Sensational COVID-19 communication erodes confidence in science
5 Oct 2020
Scientists, policymakers and the media should acknowledge inherent uncertainties in epidemiological models projecting the spread of COVID-19 and avoid 'catastrophising' worst-case scenarios, according to new US research from Cornell University.
Threats about dire outcomes may mobilise more people to take public health precautions in the short term but invite criticism and backlash if uncertainties in the models' data and assumptions are not transparent and later prove flawed, researchers found.
Among US political elites, criticism from Democrats in particular may have the unintended consequence of eroding public trust in the use of models to guide pandemic policies and in science more broadly, their research shows.
"Acknowledging that models are grounded in uncertainty is not only the more accurate way to talk about scientific models, but political leaders and the media can do that without also having the effect of undermining confidence in science," said Sarah Kreps, government professor and co-author of the study.
Kreps and Doug Kriner, government professor, conducted five experiments - surveying more than 6,000 American adults in May and June - to examine how politicians' rhetoric and media framing affected support for using COVID-19 models to guide policies about lockdowns or economic reopenings, and for science generally.
The researchers found that different presentations of scientific uncertainty - acknowledging it, contextualising it or weaponising it - can have important implications for public policy preferences and attitudes.
For example, they said, Republican elites have been more likely to attack or 'weaponise' uncertainty in epidemiological models. But the survey experiments showed that their criticism, which the public apparently expected, didn't shift confidence in models or in science. Support for COVID-19 science from several Republican governors who split with their party's mainstream also did not affect confidence.
Criticism by Democrats, in contrast, registered as surprising and was influential. When shown a quote by New York Gov.

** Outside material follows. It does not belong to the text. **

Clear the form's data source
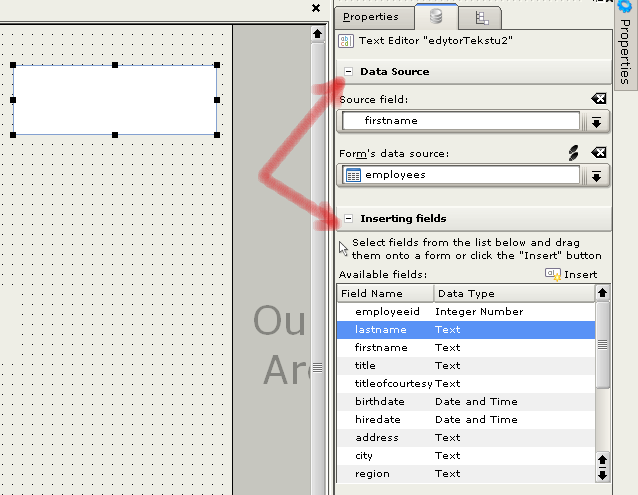 point(598,153)
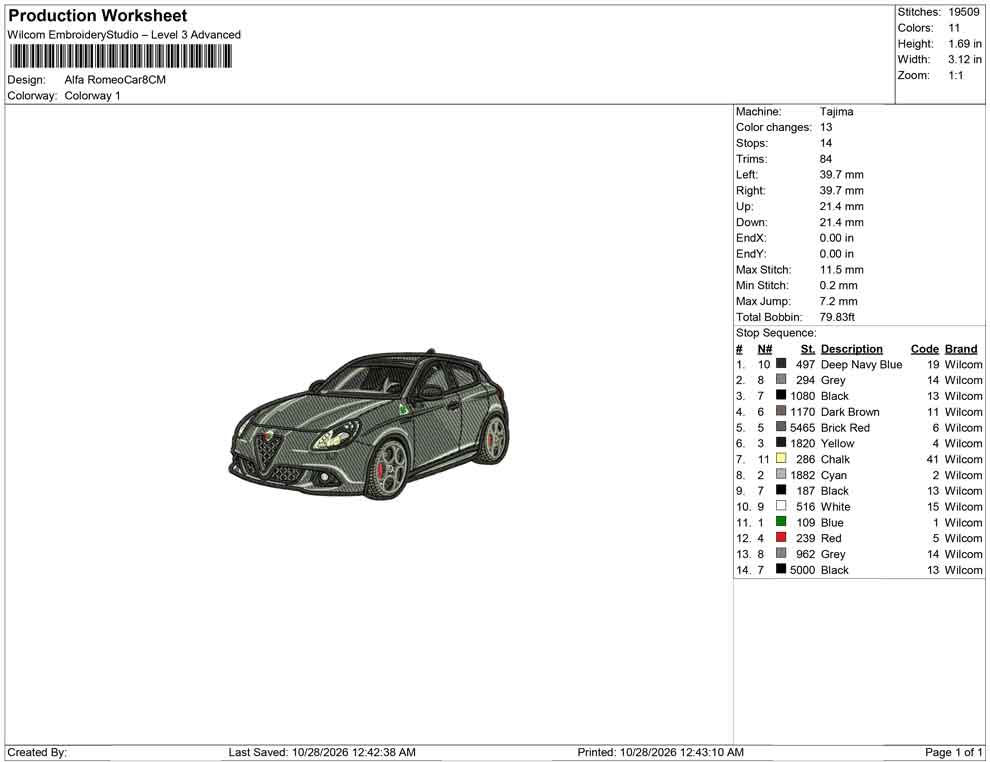Select the green Blue thread swatch
This screenshot has width=990, height=762.
coord(781,521)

Andrew Cuomo disparaging virus models, survey respondents' support for using models to guide reopening policy dropped by 13% and support for science in general decreased, too.
"It suggests that the onus is on Democrats to be particularly careful with how they communicate about COVID-19 science," Kriner said. "Because of popular expectations about the alignments of the parties on science more broadly and on issues like COVID-19 and climate change, they can inadvertently erode confidence in science even when that isn't their intent."
Another way of ignoring or downplaying uncertainty is to present narratives that sensationalize or 'catastrophise' the most alarming projections and potential consequences of inaction. An April article in The Atlantic about Georgia's reopening strategy, for example, referred to the state's "experiment in human sacrifice."
The researchers' experiments showed that type of COVID-19 communication significantly increased public support - by 21% - for using models to guide policy, with gains primarily attributed to people who were less scientifically literate.
The study, 'Model Uncertainty, Political Contestation and Public Trust in Science: Evidence from the COVID-19 Pandemic', was published in Science Advances.